Mas, falta ainda desvendar o maior drama do senhor João Serra.

É uma espécie de “matrioska” só que com duas bonecas; um drama dentro de outro drama, qual deles o maior. A boneca maior é a ressaca. A boneca mais pequena é a bebedeira. Mas tinha dias em que a posição das bonecas se invertia e em que a boneca maior era a bebedeira e a boneca mais pequena era a ressaca, um dramático paradoxo…

A bebedeira, seja de que espécie for, nunca é eterna, desemboca sempre numa ressaca. Mas no caso do senhor João Serra a coisa complicava-se porque todos os dias a ressaca desembocava, inexoravelmente, numa nova bebedeira.

Isto foi o suplício de Sísifo do senhor João Serra. Extremamente penoso, extremamente custoso, nunca acabado. A dor da ressaca do regresso a casa conjugada com a dor do “torna-viagem” à bebedeira constituíram, para mim, a encenação mais completa e dramática da última parte da sua vida, porque também travestida de tanta coisa (das luzes da ribalta, do apagar das luzes, do “glamour”, da prostração, dos acordes dum fado, dum estremecer de silêncio...).

E garantiram, apesar de tudo, ao senhor João Serra durante alguns (poucos) anos uma existência q.b. mas, ao mesmo tempo, foram também os aceleradores da sua morte anunciada num adeus no Saldanha.

Depois…

O pressentir ficar só, o pressentir o fim, o pressentir só, o ficar só, o fim…



Parte II

O contributo do senhor João Serra para um outro Portugal

Há uma inegável similitude (ressalvadas as proporções, claro está) entre o percurso deste anti-herói com o percurso do próprio país. Este tipo de anti-herói nacional, para o país em que nos tornámos até não está nada mal. Empobrecido, deprimido, decadente, belo, dramático e a voar tão baixinho que estremecemos a cada batimento da asa “desasada” pois tememos sempre que vai “desasar” de vez…

Como o senhor João Serra também Portugal, em tempos idos viveu num grande palacete da Tomás Ribeiro, cobiçado por todos, até, dizem, pelo senhor Gulbenkian.

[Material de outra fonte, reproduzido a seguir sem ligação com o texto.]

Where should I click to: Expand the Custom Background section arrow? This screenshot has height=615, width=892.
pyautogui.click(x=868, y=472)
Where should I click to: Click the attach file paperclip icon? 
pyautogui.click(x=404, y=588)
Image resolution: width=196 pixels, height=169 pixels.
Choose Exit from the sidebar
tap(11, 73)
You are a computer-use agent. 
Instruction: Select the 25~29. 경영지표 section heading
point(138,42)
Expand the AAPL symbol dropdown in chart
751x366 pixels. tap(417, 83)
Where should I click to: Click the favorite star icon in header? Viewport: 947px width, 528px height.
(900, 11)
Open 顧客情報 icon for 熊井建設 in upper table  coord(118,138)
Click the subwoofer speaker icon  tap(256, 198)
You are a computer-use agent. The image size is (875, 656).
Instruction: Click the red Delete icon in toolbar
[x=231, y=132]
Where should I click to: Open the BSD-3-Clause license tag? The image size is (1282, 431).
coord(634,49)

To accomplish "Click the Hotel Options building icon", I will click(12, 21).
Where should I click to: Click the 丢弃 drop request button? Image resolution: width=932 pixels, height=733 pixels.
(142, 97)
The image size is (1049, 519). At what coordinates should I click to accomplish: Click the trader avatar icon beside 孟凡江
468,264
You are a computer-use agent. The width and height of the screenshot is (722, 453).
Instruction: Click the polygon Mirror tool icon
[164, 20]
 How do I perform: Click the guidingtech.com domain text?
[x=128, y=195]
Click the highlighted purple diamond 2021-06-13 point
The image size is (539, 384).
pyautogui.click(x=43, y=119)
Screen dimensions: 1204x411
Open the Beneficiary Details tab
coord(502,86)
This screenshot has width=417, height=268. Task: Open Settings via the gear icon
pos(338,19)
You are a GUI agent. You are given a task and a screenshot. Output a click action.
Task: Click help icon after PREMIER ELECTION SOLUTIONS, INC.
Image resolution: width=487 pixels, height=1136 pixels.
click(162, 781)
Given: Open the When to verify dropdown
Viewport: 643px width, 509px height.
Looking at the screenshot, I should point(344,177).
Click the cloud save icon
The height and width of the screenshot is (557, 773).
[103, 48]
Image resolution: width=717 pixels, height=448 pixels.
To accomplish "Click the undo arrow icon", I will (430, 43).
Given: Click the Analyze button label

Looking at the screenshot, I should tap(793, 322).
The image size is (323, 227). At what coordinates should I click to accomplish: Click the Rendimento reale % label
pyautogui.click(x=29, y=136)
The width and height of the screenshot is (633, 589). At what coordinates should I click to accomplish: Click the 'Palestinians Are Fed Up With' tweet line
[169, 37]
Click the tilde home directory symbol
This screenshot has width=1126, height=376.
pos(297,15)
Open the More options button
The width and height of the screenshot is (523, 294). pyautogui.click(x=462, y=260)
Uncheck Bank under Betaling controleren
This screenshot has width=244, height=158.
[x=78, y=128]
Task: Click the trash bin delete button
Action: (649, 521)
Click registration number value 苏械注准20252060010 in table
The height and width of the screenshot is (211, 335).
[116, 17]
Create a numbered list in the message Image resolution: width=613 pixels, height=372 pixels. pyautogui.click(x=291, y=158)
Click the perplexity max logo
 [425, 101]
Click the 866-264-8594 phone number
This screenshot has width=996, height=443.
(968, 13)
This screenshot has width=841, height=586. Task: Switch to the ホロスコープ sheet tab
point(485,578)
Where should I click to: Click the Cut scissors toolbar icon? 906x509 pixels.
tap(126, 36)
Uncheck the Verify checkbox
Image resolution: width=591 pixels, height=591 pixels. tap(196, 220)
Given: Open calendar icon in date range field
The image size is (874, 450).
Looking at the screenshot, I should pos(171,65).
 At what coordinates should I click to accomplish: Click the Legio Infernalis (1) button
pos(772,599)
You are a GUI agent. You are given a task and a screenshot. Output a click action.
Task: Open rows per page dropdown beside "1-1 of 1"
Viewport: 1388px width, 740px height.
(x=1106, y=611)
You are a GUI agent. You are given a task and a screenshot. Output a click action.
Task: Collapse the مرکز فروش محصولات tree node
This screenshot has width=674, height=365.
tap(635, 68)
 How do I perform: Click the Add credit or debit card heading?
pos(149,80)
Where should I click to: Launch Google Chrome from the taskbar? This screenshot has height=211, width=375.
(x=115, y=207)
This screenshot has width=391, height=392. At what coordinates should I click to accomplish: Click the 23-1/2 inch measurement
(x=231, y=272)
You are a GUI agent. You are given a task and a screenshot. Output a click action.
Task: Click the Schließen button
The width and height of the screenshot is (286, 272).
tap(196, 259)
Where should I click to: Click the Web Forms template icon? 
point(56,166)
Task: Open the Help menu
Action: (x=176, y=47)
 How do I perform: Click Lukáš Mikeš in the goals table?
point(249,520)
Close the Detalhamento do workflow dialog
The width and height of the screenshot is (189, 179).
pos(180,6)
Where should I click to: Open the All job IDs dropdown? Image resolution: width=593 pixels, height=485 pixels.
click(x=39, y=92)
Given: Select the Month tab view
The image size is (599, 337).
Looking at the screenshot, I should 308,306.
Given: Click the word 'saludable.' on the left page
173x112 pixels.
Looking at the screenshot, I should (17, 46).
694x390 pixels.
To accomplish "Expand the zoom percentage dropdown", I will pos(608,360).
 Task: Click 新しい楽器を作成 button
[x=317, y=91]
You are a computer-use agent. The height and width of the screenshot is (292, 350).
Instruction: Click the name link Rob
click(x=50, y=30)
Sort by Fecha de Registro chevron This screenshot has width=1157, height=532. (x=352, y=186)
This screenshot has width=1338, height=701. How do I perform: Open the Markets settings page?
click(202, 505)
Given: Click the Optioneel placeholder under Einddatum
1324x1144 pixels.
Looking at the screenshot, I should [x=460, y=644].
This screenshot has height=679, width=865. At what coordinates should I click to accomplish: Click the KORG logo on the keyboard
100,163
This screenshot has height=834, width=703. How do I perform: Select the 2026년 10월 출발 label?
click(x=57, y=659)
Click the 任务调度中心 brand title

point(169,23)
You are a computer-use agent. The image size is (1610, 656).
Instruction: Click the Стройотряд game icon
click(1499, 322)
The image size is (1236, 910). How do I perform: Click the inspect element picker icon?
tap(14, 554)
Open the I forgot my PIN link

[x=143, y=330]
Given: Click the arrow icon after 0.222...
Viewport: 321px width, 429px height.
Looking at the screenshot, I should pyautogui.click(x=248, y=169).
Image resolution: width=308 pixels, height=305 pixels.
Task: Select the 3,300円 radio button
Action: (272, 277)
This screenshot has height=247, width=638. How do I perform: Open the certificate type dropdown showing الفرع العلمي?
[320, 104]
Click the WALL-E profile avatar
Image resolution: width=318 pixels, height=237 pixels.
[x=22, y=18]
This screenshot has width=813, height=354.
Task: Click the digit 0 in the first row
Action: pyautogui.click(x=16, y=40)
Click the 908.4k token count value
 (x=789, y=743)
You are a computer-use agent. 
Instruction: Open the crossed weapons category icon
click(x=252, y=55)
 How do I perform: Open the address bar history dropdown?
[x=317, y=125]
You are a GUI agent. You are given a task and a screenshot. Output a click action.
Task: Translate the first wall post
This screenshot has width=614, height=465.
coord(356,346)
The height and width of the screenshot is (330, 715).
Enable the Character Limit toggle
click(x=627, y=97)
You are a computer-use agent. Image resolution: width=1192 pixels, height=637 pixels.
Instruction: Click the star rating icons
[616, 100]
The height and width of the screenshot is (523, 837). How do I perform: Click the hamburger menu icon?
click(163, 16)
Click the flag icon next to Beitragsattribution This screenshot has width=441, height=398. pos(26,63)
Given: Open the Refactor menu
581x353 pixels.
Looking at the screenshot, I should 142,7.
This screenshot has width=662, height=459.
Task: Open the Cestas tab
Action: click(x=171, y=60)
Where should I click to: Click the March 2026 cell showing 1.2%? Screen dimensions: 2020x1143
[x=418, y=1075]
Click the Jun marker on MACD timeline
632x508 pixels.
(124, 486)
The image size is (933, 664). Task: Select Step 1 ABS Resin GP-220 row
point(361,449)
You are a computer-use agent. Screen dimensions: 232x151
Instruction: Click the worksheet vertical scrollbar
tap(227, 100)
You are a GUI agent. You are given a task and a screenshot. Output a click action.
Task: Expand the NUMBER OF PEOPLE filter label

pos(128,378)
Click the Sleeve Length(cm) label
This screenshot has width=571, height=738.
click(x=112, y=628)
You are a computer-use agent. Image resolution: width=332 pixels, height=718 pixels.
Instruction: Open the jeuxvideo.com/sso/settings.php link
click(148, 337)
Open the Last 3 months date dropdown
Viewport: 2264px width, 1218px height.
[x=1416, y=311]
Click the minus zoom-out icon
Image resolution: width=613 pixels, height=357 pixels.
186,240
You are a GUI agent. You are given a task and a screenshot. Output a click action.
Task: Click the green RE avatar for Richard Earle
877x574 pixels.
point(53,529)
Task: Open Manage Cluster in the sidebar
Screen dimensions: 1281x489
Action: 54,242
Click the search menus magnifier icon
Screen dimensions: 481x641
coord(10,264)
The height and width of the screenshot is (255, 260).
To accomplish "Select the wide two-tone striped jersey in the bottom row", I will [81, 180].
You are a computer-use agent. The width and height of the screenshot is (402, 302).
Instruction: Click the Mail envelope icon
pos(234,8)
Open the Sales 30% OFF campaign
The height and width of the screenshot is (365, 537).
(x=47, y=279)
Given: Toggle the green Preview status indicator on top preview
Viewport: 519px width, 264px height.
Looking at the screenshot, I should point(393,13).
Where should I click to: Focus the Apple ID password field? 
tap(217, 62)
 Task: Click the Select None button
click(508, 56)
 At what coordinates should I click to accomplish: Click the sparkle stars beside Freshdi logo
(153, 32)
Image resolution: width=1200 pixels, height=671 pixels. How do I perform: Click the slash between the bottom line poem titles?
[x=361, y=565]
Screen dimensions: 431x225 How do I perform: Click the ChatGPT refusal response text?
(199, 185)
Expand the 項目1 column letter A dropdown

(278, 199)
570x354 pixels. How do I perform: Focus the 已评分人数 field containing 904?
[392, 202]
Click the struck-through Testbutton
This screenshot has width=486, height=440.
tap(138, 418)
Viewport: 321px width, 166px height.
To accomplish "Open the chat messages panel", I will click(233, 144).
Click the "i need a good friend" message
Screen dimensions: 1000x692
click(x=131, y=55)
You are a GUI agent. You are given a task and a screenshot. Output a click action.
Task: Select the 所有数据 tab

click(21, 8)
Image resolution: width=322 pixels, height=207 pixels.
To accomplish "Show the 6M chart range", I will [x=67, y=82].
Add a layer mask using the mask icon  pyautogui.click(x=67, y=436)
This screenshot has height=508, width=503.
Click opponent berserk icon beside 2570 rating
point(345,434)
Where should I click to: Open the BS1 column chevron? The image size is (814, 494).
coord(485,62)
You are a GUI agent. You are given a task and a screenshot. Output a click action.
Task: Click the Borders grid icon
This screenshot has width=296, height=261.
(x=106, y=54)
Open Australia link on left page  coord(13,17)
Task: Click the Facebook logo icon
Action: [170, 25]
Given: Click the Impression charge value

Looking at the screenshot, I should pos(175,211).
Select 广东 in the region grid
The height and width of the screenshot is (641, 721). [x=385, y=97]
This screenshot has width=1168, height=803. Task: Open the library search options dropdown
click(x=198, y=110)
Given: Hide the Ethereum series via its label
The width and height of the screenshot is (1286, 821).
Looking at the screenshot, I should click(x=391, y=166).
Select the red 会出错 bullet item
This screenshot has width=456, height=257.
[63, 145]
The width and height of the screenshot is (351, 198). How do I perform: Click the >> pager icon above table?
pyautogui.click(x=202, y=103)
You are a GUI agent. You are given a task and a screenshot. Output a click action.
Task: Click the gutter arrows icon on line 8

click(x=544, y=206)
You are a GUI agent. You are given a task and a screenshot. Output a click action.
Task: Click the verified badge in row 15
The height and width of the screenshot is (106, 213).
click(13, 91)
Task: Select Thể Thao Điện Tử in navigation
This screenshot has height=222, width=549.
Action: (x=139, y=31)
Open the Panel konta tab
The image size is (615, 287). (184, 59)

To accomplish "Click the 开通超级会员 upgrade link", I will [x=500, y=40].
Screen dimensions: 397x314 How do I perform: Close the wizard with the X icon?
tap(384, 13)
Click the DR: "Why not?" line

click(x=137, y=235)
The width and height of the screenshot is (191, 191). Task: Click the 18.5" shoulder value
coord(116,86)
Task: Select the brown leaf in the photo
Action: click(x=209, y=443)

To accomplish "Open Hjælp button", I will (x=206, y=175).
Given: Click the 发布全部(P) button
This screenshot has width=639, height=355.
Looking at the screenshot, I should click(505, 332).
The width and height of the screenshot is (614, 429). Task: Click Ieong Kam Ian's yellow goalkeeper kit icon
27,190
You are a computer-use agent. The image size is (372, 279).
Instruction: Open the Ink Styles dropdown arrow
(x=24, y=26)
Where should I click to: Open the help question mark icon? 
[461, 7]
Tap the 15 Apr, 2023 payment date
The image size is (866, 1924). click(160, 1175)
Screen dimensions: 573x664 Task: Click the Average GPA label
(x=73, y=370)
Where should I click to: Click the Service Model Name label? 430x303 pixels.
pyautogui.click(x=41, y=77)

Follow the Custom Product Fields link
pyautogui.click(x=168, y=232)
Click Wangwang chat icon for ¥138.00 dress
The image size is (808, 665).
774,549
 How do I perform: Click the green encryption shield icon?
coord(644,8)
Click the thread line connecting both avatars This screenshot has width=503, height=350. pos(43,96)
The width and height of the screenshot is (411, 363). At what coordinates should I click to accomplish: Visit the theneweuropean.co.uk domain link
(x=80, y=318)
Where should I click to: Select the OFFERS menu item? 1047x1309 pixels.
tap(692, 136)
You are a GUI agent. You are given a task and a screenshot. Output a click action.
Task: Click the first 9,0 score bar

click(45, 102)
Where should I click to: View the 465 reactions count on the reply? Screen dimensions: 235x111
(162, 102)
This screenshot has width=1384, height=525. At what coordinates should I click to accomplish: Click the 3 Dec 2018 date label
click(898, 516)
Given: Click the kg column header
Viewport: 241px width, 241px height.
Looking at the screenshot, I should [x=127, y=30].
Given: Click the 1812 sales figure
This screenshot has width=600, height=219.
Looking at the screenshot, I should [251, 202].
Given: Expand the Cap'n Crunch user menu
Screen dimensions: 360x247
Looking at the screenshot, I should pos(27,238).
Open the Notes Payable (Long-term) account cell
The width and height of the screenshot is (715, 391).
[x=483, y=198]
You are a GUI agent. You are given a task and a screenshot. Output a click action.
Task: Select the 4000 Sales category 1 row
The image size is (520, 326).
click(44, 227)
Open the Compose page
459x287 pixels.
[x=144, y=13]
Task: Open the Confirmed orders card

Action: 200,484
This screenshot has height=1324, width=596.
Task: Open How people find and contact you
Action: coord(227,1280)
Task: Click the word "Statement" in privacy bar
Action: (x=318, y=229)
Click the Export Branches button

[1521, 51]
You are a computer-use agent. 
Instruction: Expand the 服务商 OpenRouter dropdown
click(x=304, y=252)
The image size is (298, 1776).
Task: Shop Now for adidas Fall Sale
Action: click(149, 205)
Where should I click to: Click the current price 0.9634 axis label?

Como o senhor João Serra, também Portugal andou tempo de mais num grande pagode.

“Que saudades tenho desse tempo…A casa estava sempre cheia de família e amigos…».(Blogue “O Homem que diz Adeus”. - Março 2005).

Mas, para já, também o “papá” cortou a mesada a Portugal…

Era bom que Portugal, de uma vez por todas, enfrentasse com a coragem do senhor João Serra – e, se possível, com a sua elegância – todos os seus fantasmas e saísse deste faz-de-conta interminável, saísse do pseudo útero em que se encasulou há tempo de mais e que cortasse, com uma tesourinha empunhada pela sua própria mão, o nauseabundo e sufocante cordão umbilical em que se enleou, nem que fosse para arranjar um qualquer “part-time” ali para o Saldanha…

O autor não aderiu ao “Novo Acordo Ortográfico”.